Document passage:
▽
Aaron Burr, Burr conspiracy, Burr trial, Treason, John Marshall, American law

The Treason Trial of Aaron Burr: Law, Politics, and the Character Wars of the New Nation. By R. Kent Newmyer. (Cambridge, UK: Cambridge University Press, 2012. Pp. 226. Paper, $28.99.)

The latest contribution to the recent outpouring of scholarly and popular books about Aaron Burr, the Burr Conspiracy, and the Burr trials, R. Kent Newmyer’s The Treason Trial of Aaron Burr grounds the celebrated trial squarely in the field of legal history. The Burr trial is valuable, in Newmyer’s view, because it “affords historians a unique glimpse of judicial lawmaking in the young republic,” not because it helps us better understand either Burr or the conspiracy (212). Read on those terms, this book makes a valuable contribution to its field.

Because the Burr trial was at once precedent-setting and well-documented, Newmyer argues, it allows us “to capture the lawmakers of the new nation in the act of making law” out of the “collision between the inherited law of monarchical England” and “the perceived needs of the new republic” (4). This idea of lawmaking extends far beyond constitutional conventions and legislative bodies to emphasize the enforcement and, especially, adjudication of the law. As Newmyer shows with the Burr trial, judges (particularly Chief Justice John Marshall, sitting as a circuit court judge in Richmond), lawyers (including nearly all of the leading figures of the Virginia bar), and executive officers (most importantly President Thomas Jefferson) all took part in the contest to transform the constitutional definition of treason into something that could be used to decide guilt or innocence in specific cases. This process, moreover, involved forces remote from both the original intent of [End Page 784] the authors of the Constitution and the American and English case history. “The ideological convictions, character traits, and personal quirks of the lawmakers and the political framework created by the new Constitution” contributed to the emergence of new legal doctrines regarding treason, as Newmyer demonstrates (4).
△
To-do item A: Reproduce the passage from the Burr trial review verbatim, everything from "Aaron Burr, Burr" down to "226. Paper, $28.99.)".

Dataset extract:
▽
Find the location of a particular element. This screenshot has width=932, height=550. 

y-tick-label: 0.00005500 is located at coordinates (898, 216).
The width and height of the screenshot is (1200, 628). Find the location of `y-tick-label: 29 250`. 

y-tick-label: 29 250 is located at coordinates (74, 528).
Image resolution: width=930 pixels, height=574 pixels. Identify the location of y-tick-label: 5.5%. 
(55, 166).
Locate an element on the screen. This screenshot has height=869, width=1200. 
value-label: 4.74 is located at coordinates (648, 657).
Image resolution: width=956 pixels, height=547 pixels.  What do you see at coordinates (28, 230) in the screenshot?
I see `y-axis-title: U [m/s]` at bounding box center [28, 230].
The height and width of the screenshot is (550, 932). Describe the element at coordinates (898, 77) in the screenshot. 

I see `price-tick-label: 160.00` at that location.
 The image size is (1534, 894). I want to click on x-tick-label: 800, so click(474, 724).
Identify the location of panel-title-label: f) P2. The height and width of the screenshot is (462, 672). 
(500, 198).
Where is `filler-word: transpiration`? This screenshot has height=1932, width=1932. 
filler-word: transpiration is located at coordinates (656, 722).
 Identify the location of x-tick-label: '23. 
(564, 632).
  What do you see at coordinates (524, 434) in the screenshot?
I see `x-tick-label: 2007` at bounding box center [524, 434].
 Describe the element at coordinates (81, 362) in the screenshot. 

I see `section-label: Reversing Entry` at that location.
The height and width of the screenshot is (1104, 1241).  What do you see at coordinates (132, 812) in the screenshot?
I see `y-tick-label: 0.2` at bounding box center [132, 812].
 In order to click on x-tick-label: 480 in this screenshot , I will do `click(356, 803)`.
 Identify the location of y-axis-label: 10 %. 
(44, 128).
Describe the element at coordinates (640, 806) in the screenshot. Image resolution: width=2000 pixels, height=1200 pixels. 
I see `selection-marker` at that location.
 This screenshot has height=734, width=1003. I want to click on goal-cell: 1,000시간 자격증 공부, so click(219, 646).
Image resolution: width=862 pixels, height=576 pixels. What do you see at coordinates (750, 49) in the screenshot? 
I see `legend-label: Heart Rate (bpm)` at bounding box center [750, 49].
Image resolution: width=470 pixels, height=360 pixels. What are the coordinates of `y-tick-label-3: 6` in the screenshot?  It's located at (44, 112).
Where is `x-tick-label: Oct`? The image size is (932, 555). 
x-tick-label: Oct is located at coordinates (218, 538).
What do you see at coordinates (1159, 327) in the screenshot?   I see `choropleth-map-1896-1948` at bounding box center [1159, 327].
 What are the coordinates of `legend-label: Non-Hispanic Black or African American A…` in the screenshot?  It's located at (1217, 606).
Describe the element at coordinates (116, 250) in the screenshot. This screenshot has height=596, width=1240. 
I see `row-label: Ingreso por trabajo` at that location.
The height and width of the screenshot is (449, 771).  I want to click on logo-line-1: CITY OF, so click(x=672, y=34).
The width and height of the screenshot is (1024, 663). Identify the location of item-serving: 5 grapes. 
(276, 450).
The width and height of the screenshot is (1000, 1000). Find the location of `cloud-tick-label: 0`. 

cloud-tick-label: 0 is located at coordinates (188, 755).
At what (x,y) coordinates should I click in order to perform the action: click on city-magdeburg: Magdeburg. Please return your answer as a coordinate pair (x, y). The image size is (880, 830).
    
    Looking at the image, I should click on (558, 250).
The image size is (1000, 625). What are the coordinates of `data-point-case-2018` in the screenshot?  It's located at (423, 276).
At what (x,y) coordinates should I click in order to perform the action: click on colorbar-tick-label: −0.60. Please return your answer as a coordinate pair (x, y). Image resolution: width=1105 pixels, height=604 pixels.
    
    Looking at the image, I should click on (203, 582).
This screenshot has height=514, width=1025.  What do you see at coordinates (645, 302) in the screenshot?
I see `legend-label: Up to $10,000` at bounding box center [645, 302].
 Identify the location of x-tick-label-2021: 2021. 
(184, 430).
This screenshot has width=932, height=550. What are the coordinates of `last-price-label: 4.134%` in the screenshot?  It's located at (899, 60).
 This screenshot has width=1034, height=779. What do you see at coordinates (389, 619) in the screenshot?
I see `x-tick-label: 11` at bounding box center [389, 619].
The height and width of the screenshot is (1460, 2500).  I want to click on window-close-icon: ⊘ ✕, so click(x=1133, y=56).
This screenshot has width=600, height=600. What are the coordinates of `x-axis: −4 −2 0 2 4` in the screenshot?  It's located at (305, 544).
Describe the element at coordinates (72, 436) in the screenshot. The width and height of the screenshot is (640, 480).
△
To-do item B: Transcribe the entries verbatim, everything from the line containing "Describe the element at coordinates (640, 806)" down to the line containing "This screenshot has height=734, width=1003.", and include nothing else.

Exercise answer A:
Aaron Burr, Burr conspiracy, Burr trial, Treason, John Marshall, American law

The Treason Trial of Aaron Burr: Law, Politics, and the Character Wars of the New Nation. By R. Kent Newmyer. (Cambridge, UK: Cambridge University Press, 2012. Pp. 226. Paper, $28.99.)

Exercise answer B:
Describe the element at coordinates (640, 806) in the screenshot. Image resolution: width=2000 pixels, height=1200 pixels. 
I see `selection-marker` at that location.
 This screenshot has height=734, width=1003. I want to click on goal-cell: 1,000시간 자격증 공부, so click(219, 646).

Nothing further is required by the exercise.